Jeder Stern, der mehr als drei Sonnenmassen auf die Waage bringt, wird nach Erlöschen der Kernfusion so dicht zusammengequetscht, daß die Materie jegliche Struktur verliert. Sie wird auf einen einzigen Punkt reduziert, der als „Singularität” bezeichnet wird. Die Gravitation der Singularität ist so groß, daß sie alles, was sich in einem bestimmten Umkreis um sie herum befindet, unweigerlich anzieht. Kein Lichtstrahl entkommt aus der unmittelbaren Nähe der Singularität. Ein Schwarzes Loch tut sich auf: Der ehemalige Stern wird unsichtbar, er verschwindet hinter dem „Horizont”. 1 )er Horizont ist jener Radius um die Singularität, bei dem Licht gerade noch der gewaltigen Anziehungskraft entfliehen kann. Was jenseits des Horizonts liegt, entzieht sich jeglicher Beobachtungsmöglichkeit. „Was da drinnen ist, darüber kann die Physik nichts sagen”, weist Reinhard Genzel alle Spekulationen über das Innere eines Schwarzen Loches zurück.

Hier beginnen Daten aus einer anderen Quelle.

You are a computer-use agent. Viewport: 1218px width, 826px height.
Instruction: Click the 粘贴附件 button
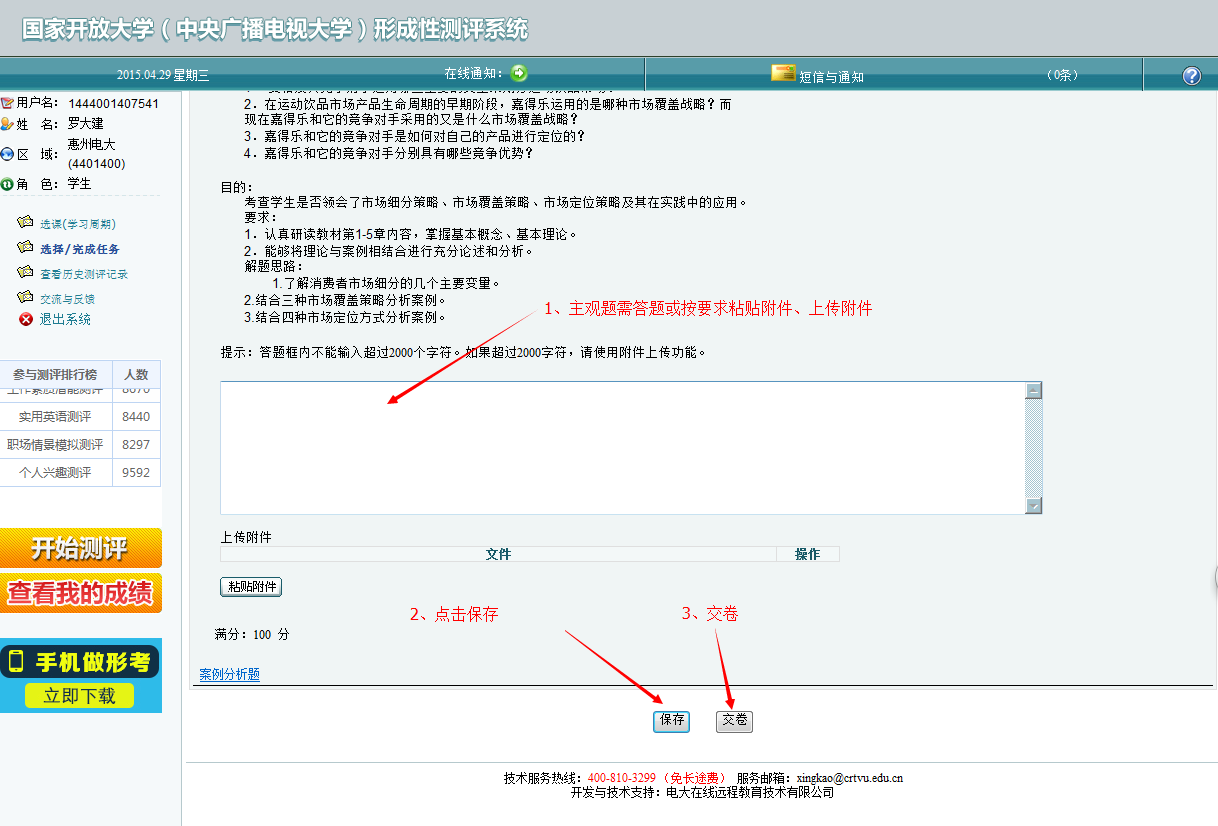click(250, 587)
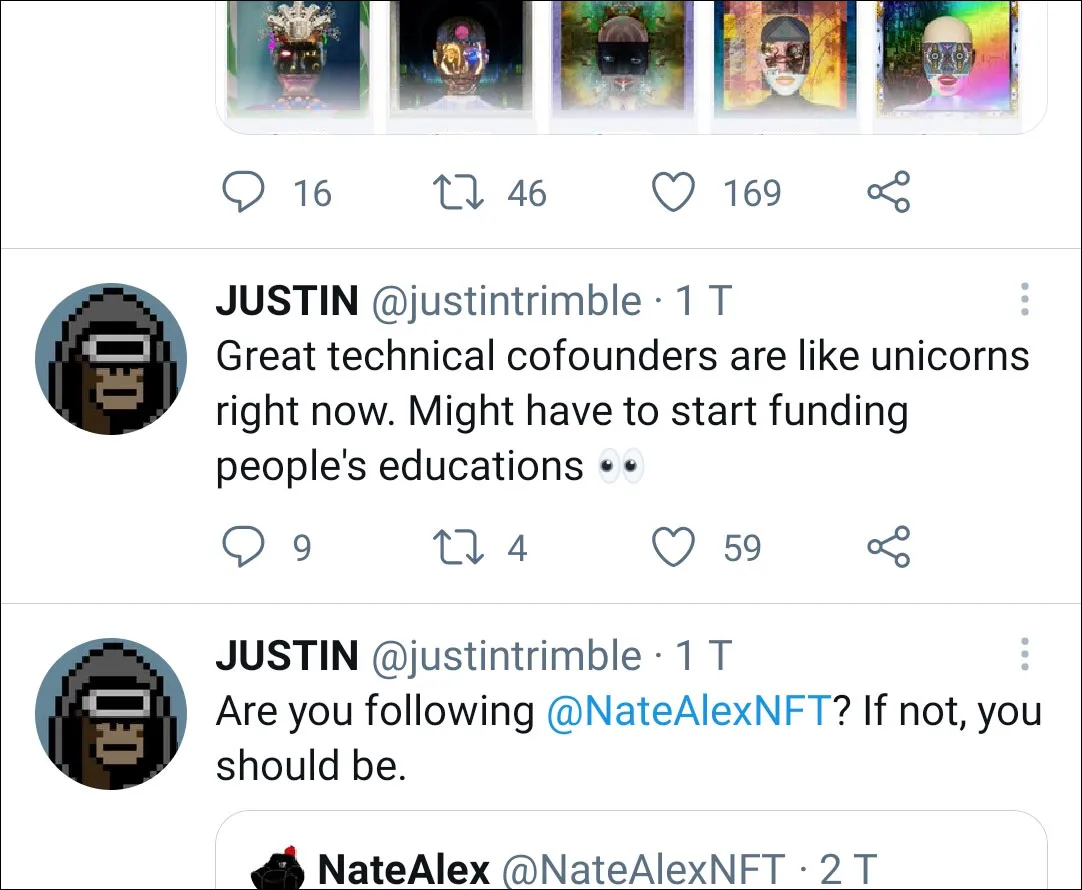
Task: Open @justintrimble handle on cofounders tweet
Action: [x=506, y=301]
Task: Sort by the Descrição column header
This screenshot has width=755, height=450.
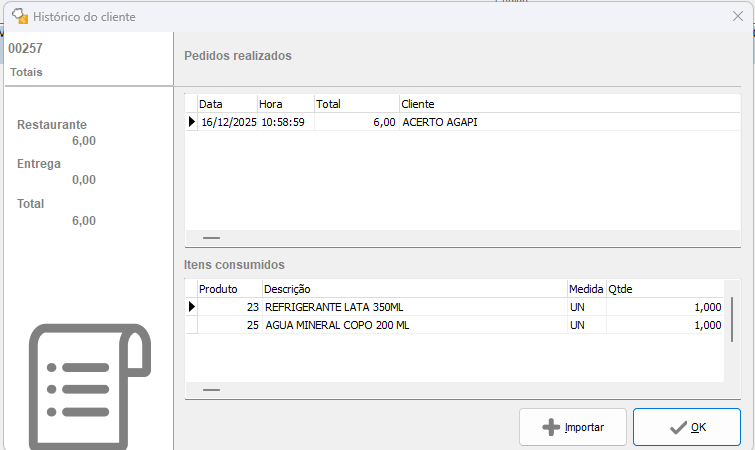Action: point(414,289)
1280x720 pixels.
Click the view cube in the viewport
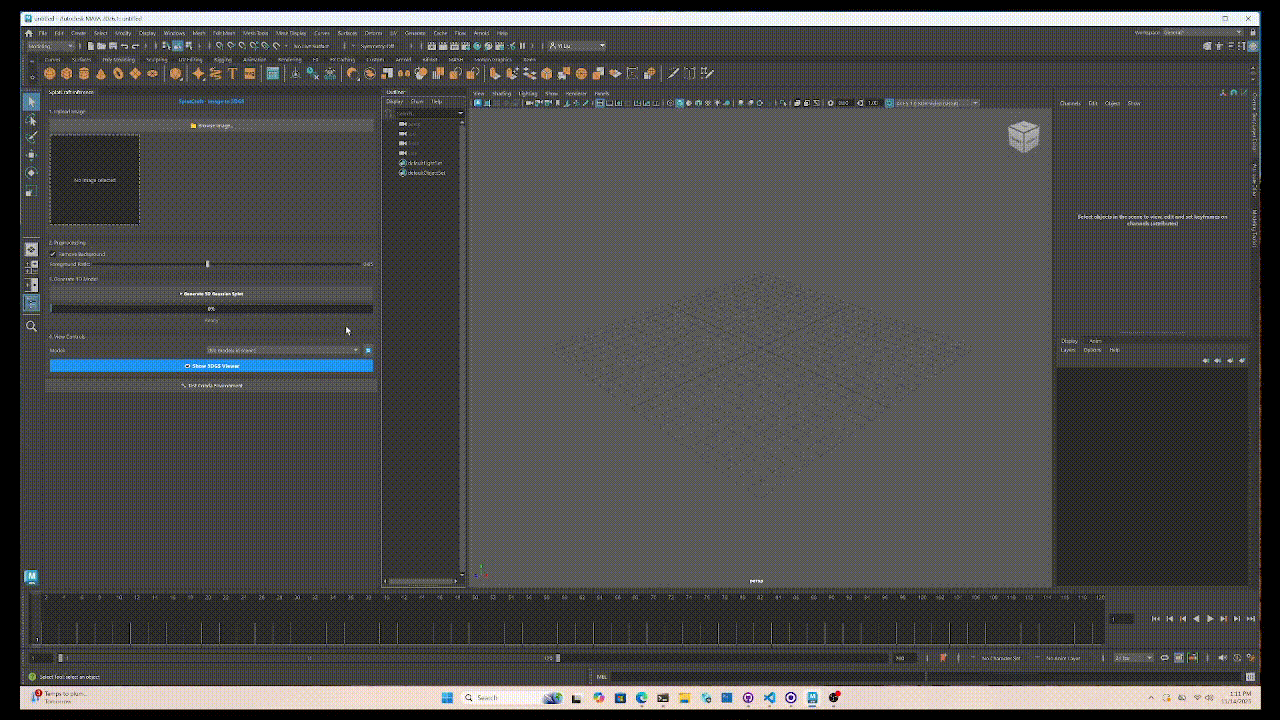point(1023,137)
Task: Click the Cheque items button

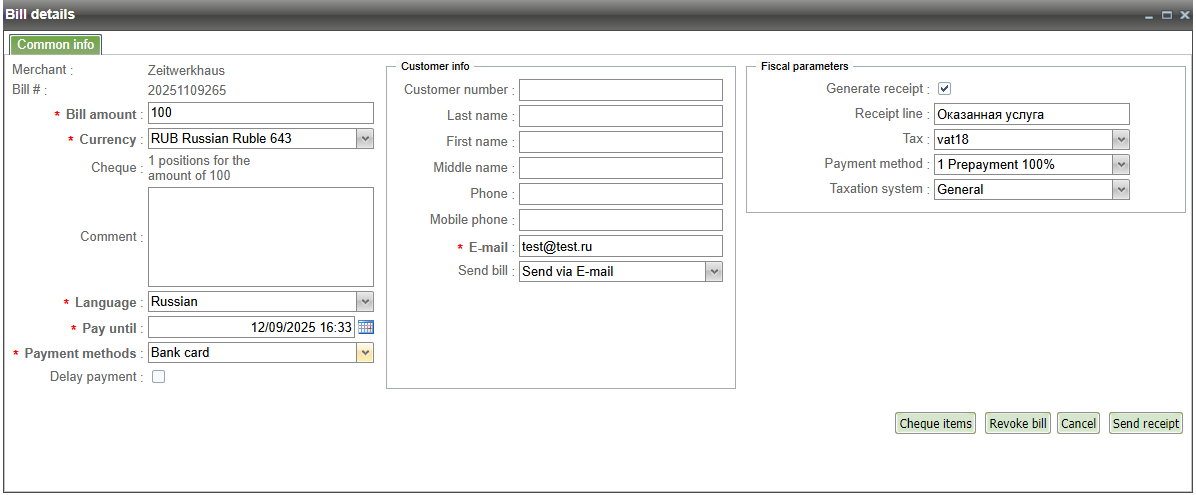Action: point(935,424)
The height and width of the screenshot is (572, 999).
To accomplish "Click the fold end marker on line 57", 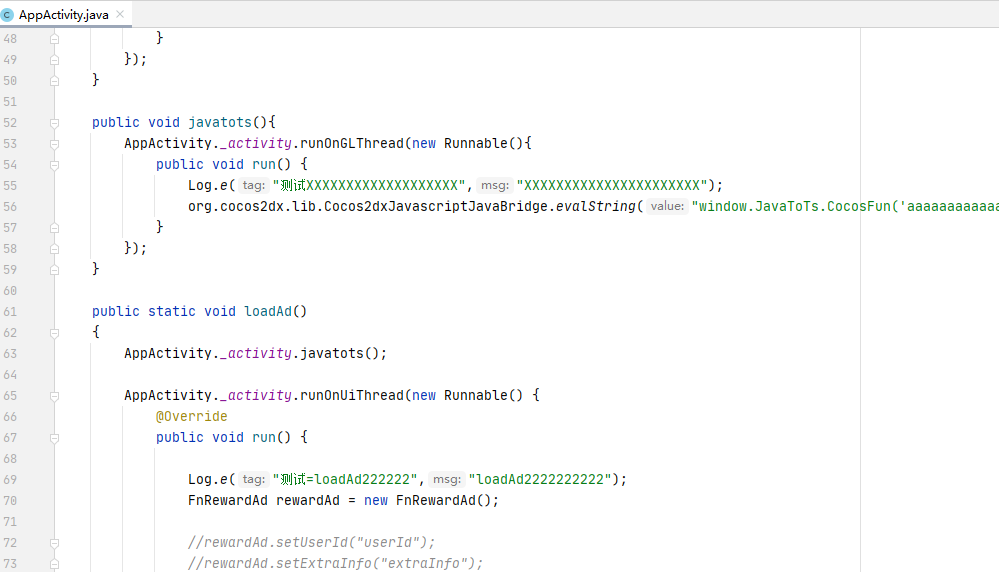I will click(55, 227).
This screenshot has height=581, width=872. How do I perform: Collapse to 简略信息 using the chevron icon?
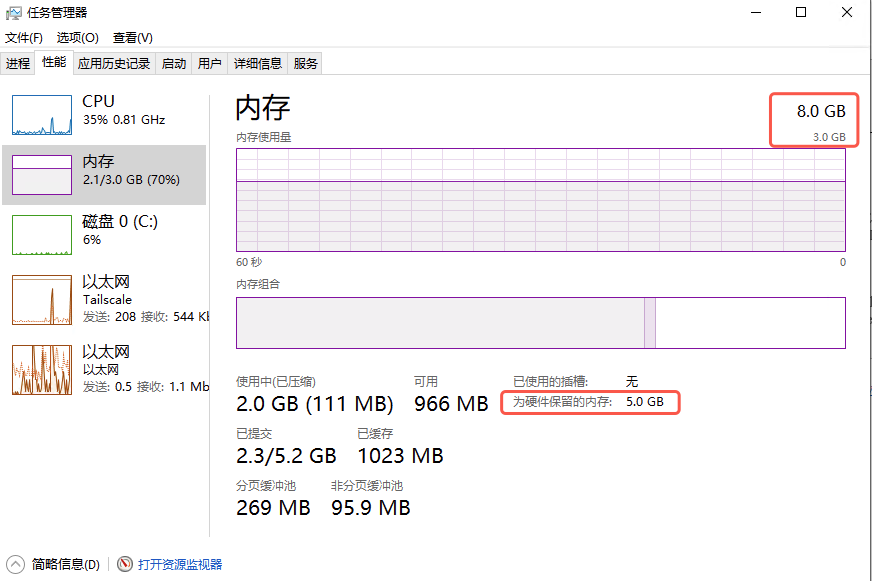coord(15,564)
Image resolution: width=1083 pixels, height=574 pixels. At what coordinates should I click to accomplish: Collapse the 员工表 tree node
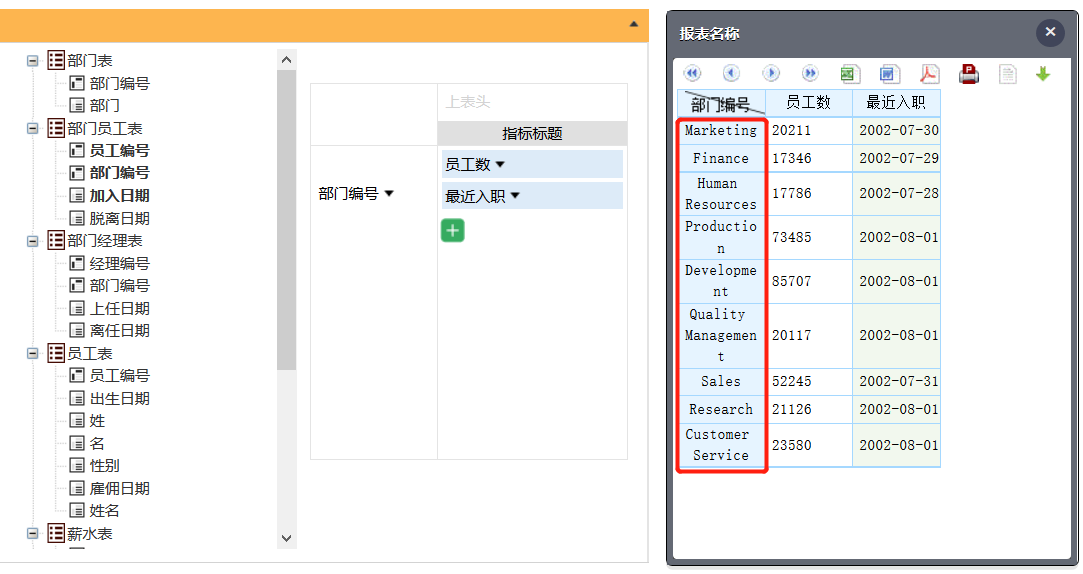[33, 354]
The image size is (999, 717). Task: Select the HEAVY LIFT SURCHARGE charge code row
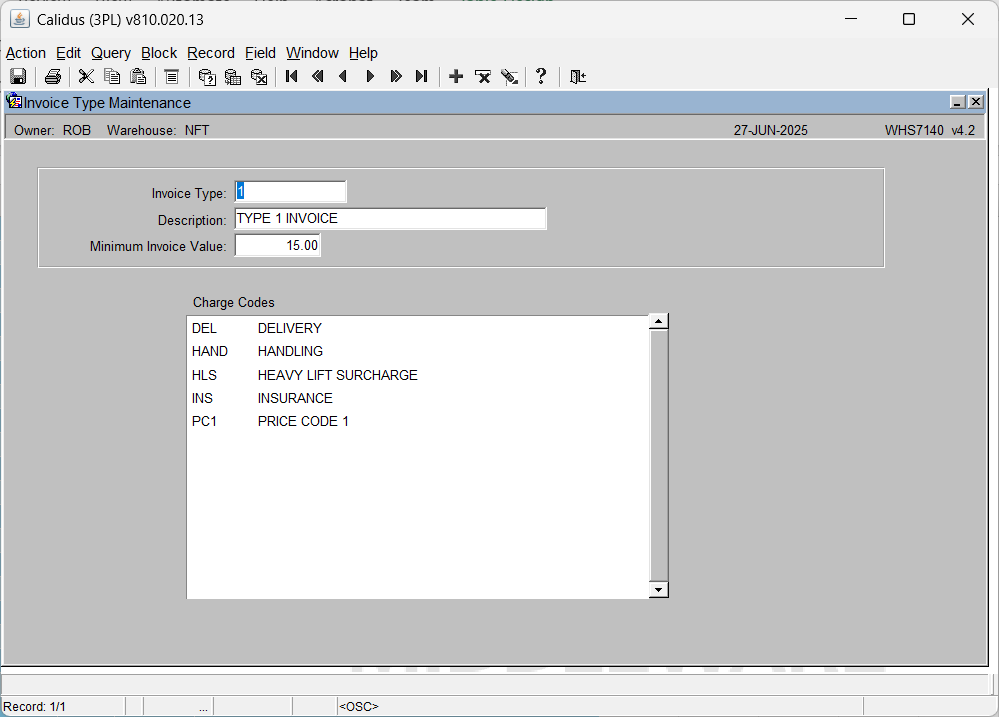point(418,375)
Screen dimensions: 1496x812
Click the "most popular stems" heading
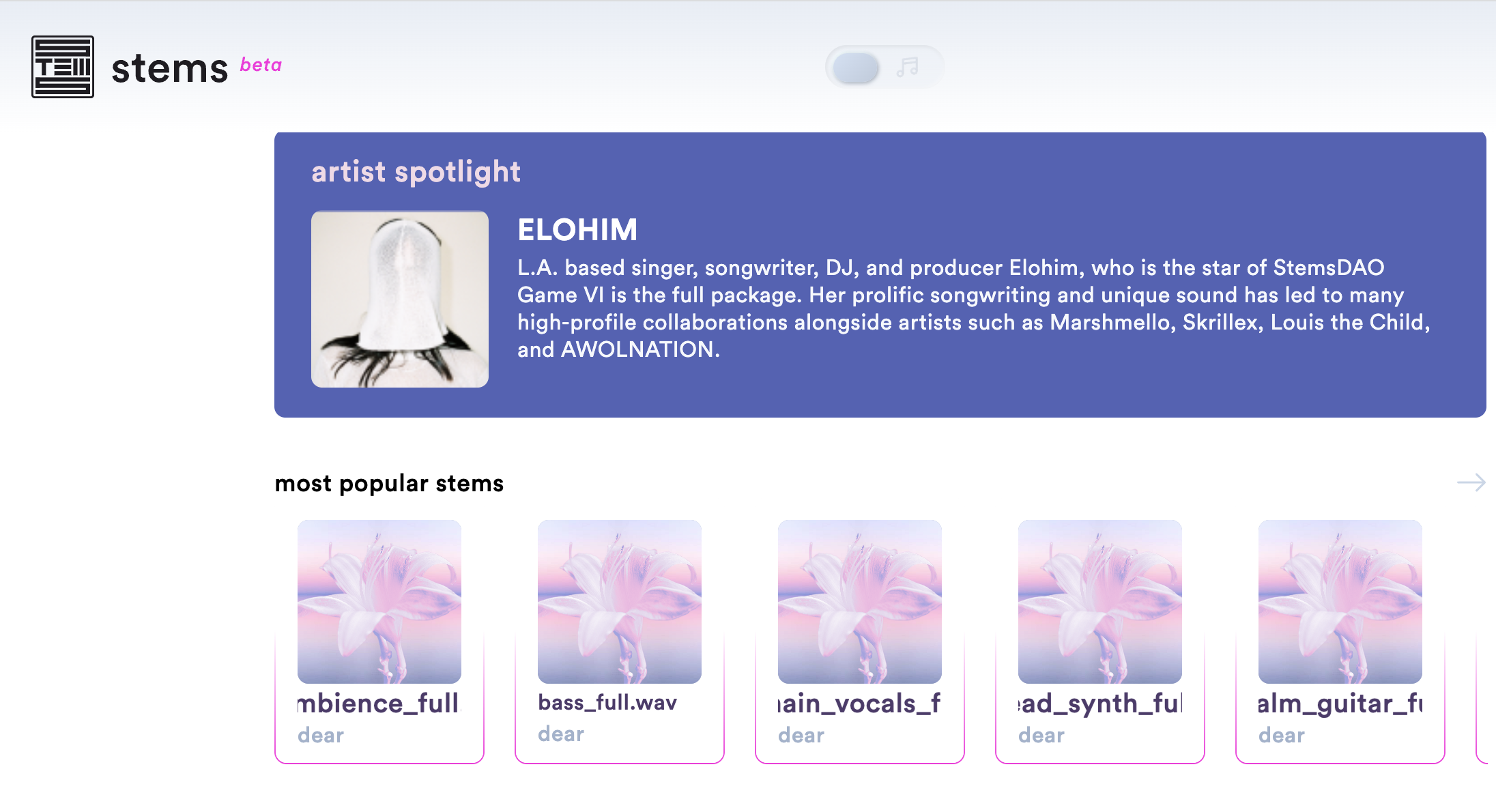389,484
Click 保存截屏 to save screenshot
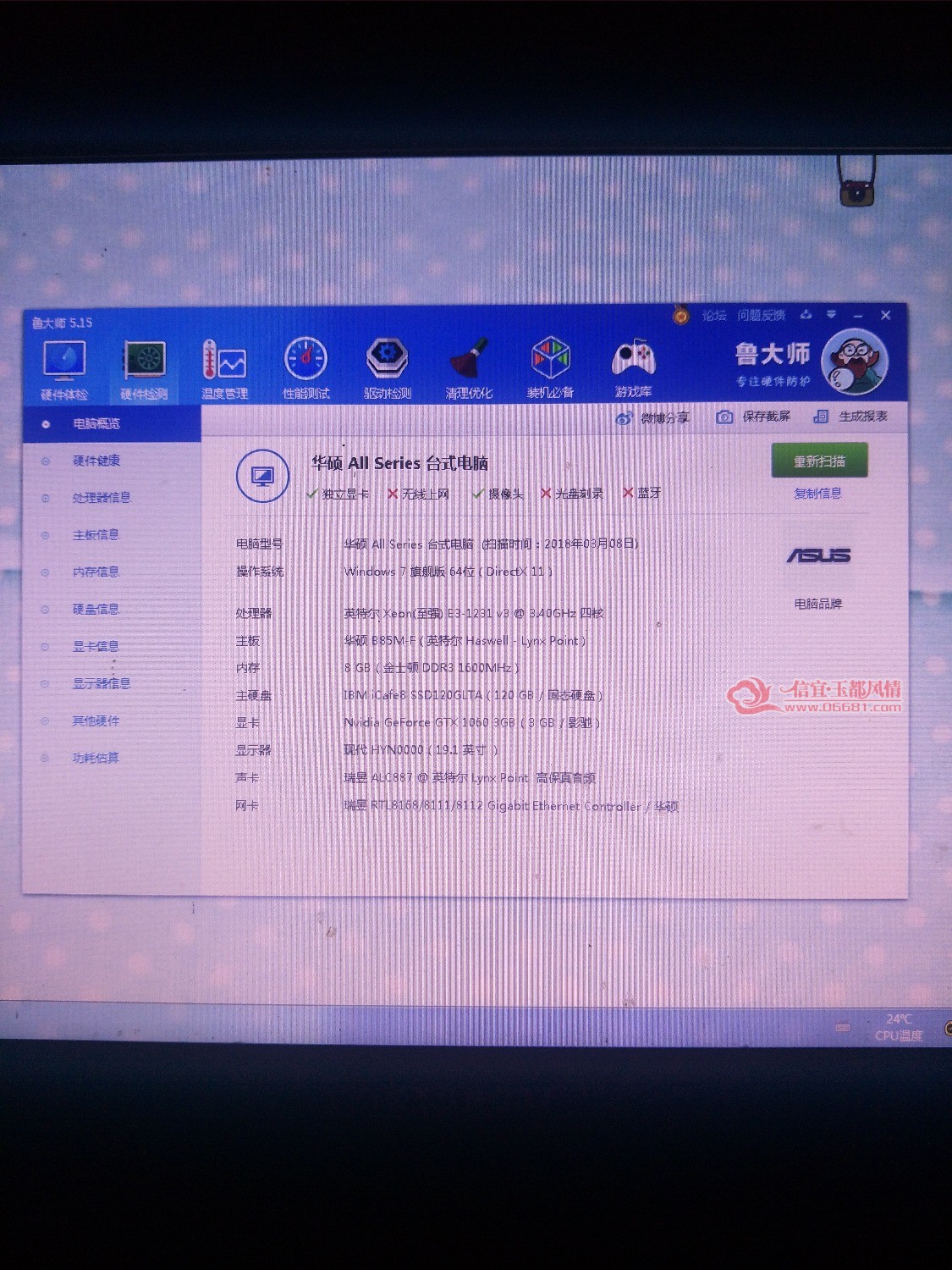 [x=753, y=417]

Relativ leichte Schwarze Löcher -Überreste massereicher, ausgebrannter Sterne - gibt es wahrscheinlich zuhäuf im gesamten Universum. Doch die Astrophysiker sind davon überzeugt, daß sich im Zentrum vieler Galaxien um etliches schwerere Schwarze lücher befinden. Betrachtet man die Photographie einer Galaxie ähnlich der Milchstraße genauer, so erkennt man sofort, daß die Sternenkonzentration zum Zentrum hin zunimmt. Im Kern der Milchstraße etwa stehen die Sterne 300mal dichter zusammen als in der Nachbarschaft der Sonne. Der Kern einer Galaxie ist ein eher unwirtlicher Platz: Sterne wirbeln aufgrund ihrer gegenseitigen Anziehung mit Geschwindigkeiten von bis zu mehreren hundert Kilometern pro Sekunde wild durcheinander. Etwa alle 10.000 Jahre stoßen zwei von ihnen zusammen. Daß sich dabei große Zusammenballungen von Massen bilden, ist unvermeidlich. „Es sollte uns nicht überraschen, wenn wir sehr massereiche Schwarze Löcher - vielleicht mit Millionen oder sogar Milliarden Sonnenmassen - in den Kernen vieler Galaxien vorfänden”, bekennen Begelman und Bees.

Im Kern der Galaxis

Ein solches Schwarzes Loch haben die Forscher des Max Planck-Instituts für extraterrestrische Physik nun erstmals nachgewiesen: im Kern unserer eigenen Galaxis, der nur 25.000 Lichtjahre entfernt ist - für kosmische Maßstäbe eine kurze Distanz. Der Nachweis war nicht einfach zu führen, denn interstellarer Staub, der Licht und ultraviolette Strahlung nicht durchläßt, verhindert die Sicht auf das Zentrum der Milchstraße. Nur Infrarot-, Radio-, Röntgen- und Gammastrahlen können die galaktischen

Schmutzschichten überwinden.

„SgrA*” („Sagittarius A-Stern”) -. diesen wenig klingenden Namen trägt ein Objekt im galaktischen Kern, von dem Radiowellen ausgehen. Eine Spektralanalyse dieser Strahlung ergibt, daß extrem heiße Gaswolken mit sehr hoher Geschwindigkeit um „SgrA*” wirbeln. Obwohl dieses Objekt tausendmal heller strahlt als die Sterne in seiner unmittelbaren Umgebung, ist es kleiner als der Erdbahndurchmesser; das heißt es ist auf jeden Fall sehr kompakt. Schon seit Jahren war eine heiße Debatte im Gange, ob es sich bei „SgrA*” nicht um ein Schwarzes Loch handeln könnte.

Kulturelle Bedeutung

Vier Jahre lang beobachteten die Forscher des Max Planck-Instituts die Umgebung dieses Objekts mit einem hochmodernen Infrarot-Teleskop. Indem durch eine neu entwickelte Methode das störende Flimmern der Erdatmosphäre gleichsam weggerechnet wurde, entstanden Bilder von noch nie dagewesener Schärfe. Das Ergebnis: Innerhalb der vier Jahre hatten die Sterne in der Nähe von „SgrA*” ihre Position geändert. Der daraus errechnete Bewegungsverlauf der Sterne läßt nur einen Schluß zu: Sie umkreisen allesamt ein sehr kompaktes Objekt mit der enormen Masse von 2,5 Millionen Sonnen — „SgrA*” ist also ein Schwarzes Loch. Nach kosmischen Maßstäben nimmt es sich bescheiden aus: Die Physiker schätzen, daß sich normalerweise Ungetüme mit der Masse von rund hundert Millionen Sonnen im Zentrum von Galaxien befinden.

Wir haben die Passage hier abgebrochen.